As discussed in Archer et al. (2012b), the 17 girls in our interview sample who expressed science-related aspirations engaged in considerable identity work to ‘balance’ or accommodate their so-called ‘masculine’ science aspirations with wider popular discourses of science as ‘clever’ and ‘masculine’. We found that they achieved this in one of two main ways – drawing on identity discourses of either the ‘feminine scientist’ or the ‘bluestockingFootnote 9 scientist’. The ‘feminine scientist’ girls tended to balance their ‘masculine’ science engagement and aspirations with performances of popular femininity (as displayed, for instance, through their interests in fashion, clothes, popular music, sports and so on). Their parents placed particular emphasis on, and were evidently proud of, their daughters’ ability to perform these ‘balanced’ identities that enabled their daughters to be recognised as both clever/liking science and popularly accepted as ‘normal’ girls. Indeed, these girls appeared to be popular and sociable class members. In contrast, the ‘bluestocking’ girls foregrounded their academic, ‘clever’ identities and tended to explicitly define themselves as ‘not girly’. While also enjoying a range of interests and by no means being unpopular, these girls were more likely to risk being seen as ‘geeks’ at school and were more likely to define themselves as quiet and report experiences of being bullied.

As discussed in Archer et al. (2013b), the 25 girls who did not aspire to science careers expressed a range of aspirations (often holding more than one aspiration at a time), but their ambitions tended to coalesce around traditionally gendered careers in the fields of (i) nurturing/caring professions, (ii) expressive/artistic/glamorous jobs and (iii) sports/active jobs (although other areas such as law, business and the police were also mentioned).

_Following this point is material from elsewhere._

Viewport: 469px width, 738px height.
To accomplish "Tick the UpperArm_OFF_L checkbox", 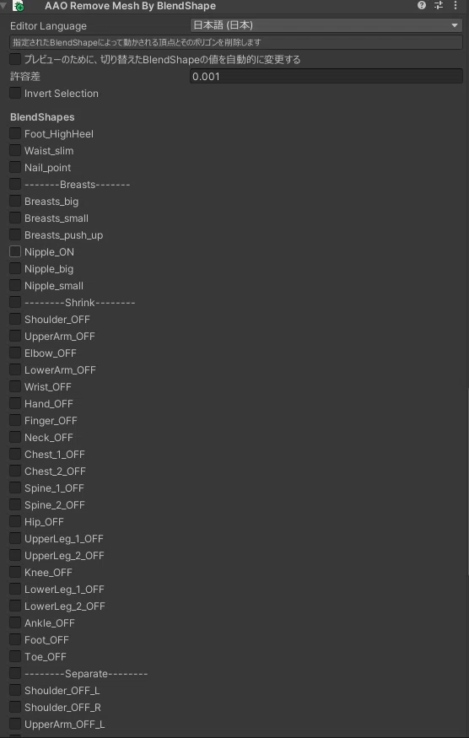I will [x=15, y=724].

In line with the findings from wider research on children’s aspirations (e.g. Francis 2000), these girls were primarily motivated by vocational concerns (e.g. ‘to help others’). As Francis & Skelton (2005) discusses, notions of care (of others and of the self) are integral to ‘traditional’ (dominant) constructions of femininity and tend not to be voiced by boys to the same extent. The girls’ aspirations also revealed high levels of interest in the body and appearance (e.g. aspirations for ‘glamorous’ and/or jobs in the beauty industry), which similarly resonate with dominant discourses of hetero-femininity (Renold 2005), and intersect with classed discourses (e.g. see Skeggs 1997, 2003).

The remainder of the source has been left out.